◆ PROVIDED TEXT
____________________

# Who raced BMX in the 80s ?



## AJ10 (10 mo ago)

I wish I had kept some of that stuff, bikes , bars , pads, parts, number plate. Geez, I was just searching around and realize I gave away or yard saled about 10-15k back in the 90s for next to nothing. ☹

Admin edit: Add photo for feature


----------



## MaX-D (May 13, 2020)

I raced a Laguna GT with Skyway mags from 83-86. My bike got stolen ending my racing career. It was fun while it lasted. 
This was a coaster brake bike.
Sent from my SM-G991U using Tapatalk


----------



## upstateSC-rider (Dec 25, 2003)

Used to race a CW Racing 'Z' framed bike and freestyled on a Mongoose with a rear coaster brake, great for flat-land tricks. Kept that bike until the 2000's when I gave it to my friend that had a kid, about 8 years old. Saw it laying in his yard then stolen a couple of months later. Didn't even think about it until I saw the prices a couple of years ago. 
Think my brother still has his Hutch Trickstar.


----------



## AJ10 (10 mo ago)

All I have is 1 trophy from Howard County Md 1983. Had a bunch that didn't survive all the moves over the years. All we have is memories now.
I raced a Thruster and Robinson. Wanted a Hutch so bad but mom wouldn't do it. Glad she didn't now, because I'd really be upset.


----------



## Slowandfat (Jan 4, 2020)

I raced in the 80's. Still have my Hutch Pro Racer. Got the itch again in the late 90's and raced my Parkpre cruiser. I still might get the itch again, at 51!


----------



## Slowandfat (Jan 4, 2020)

Sorry my pics are so big! I have no computer skills...


----------



## joecx (Aug 17, 2013)

How abut early '70's? Probably one of the first semi organized racing I did was in a dirt lot on Arrow Highway in Azusa,Ca


----------



## johnbev (Aug 14, 2011)

AJ10 said:


> All I have is 1 trophy from Howard County Md 1983. Had a bunch that didn't survive all the moves over the years. All we have is memories now.
> I raced a Thruster and Robinson. Wanted a Hutch so bad but mom wouldn't do it. Glad she didn't now, because I'd really be upset.


----------



## johnbev (Aug 14, 2011)

I also raced BMX in Maryland in the late 70s and early 80s. My brother and I started a track, and we loved racing and riding, on our bikes all day. Good training ground for MTB.


----------



## knl2stl (Jan 7, 2011)

Slowandfat said:


> I raced in the 80's. Still have my Hutch Pro Racer. Got the itch again in the late 90's and raced my Parkpre cruiser. I still might get the itch again, at 51!
> View attachment 1981052
> View attachment 1981051


My cousin's kid's kid is currently racing my old Hutch pro racer. GT fork with Redline stem.


----------



## knl2stl (Jan 7, 2011)

Not a race, but here is the Hutch, maybe '84 or '85 in action with the official jersey.


----------



## Zguitar71 (Nov 8, 2020)

____________________

◆ INFORMATION SUPPLIED

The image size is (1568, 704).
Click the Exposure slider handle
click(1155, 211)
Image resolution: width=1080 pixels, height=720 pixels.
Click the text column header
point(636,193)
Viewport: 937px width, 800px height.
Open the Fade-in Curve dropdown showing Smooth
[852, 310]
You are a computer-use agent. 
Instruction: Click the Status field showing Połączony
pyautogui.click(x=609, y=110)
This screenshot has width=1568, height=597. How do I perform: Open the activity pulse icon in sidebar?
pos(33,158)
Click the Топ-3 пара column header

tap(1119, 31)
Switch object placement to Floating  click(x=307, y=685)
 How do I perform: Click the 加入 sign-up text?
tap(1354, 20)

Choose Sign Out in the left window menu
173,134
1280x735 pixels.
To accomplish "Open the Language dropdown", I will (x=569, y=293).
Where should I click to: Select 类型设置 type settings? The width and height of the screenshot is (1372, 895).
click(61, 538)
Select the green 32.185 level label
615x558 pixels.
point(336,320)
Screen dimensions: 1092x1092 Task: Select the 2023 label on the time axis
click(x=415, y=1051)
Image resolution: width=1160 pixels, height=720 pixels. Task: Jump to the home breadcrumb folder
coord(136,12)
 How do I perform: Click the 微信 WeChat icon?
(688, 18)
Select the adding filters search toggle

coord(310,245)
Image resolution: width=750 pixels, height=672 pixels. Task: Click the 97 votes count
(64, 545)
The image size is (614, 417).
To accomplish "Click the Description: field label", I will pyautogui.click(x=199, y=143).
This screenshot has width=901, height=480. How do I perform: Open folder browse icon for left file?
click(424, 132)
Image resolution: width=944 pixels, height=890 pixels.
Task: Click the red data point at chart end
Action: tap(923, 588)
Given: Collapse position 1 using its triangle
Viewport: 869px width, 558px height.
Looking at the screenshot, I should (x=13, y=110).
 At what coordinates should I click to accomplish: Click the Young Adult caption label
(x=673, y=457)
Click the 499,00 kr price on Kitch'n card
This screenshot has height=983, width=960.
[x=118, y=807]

____________________

◆ TASK 1
In the BMX racing thread, what bike did MaX-D race from 83 to 86?
◆ TASK 2
Rewrite the entries from the line that has "Select the green 32.185 level label" through the last line of the entries, changing every "label" to "tag" and leaving the rest as it is. Return only those lines.
The BMX racing thread and the entries have nothing to do with each other.

◆ CORRECT ANSWER 1
A Laguna GT with Skyway mags.

◆ CORRECT ANSWER 2
Select the green 32.185 level tag
615x558 pixels.
point(336,320)
Screen dimensions: 1092x1092 Task: Select the 2023 tag on the time axis
click(x=415, y=1051)
Image resolution: width=1160 pixels, height=720 pixels. Task: Jump to the home breadcrumb folder
coord(136,12)
 How do I perform: Click the 微信 WeChat icon?
(688, 18)
Select the adding filters search toggle

coord(310,245)
Image resolution: width=750 pixels, height=672 pixels. Task: Click the 97 votes count
(64, 545)
The image size is (614, 417).
To accomplish "Click the Description: field tag", I will pyautogui.click(x=199, y=143).
This screenshot has width=901, height=480. How do I perform: Open folder browse icon for left file?
click(424, 132)
Image resolution: width=944 pixels, height=890 pixels.
Task: Click the red data point at chart end
Action: tap(923, 588)
Given: Collapse position 1 using its triangle
Viewport: 869px width, 558px height.
Looking at the screenshot, I should (x=13, y=110).
 At what coordinates should I click to accomplish: Click the Young Adult caption tag
(x=673, y=457)
Click the 499,00 kr price on Kitch'n card
This screenshot has height=983, width=960.
[x=118, y=807]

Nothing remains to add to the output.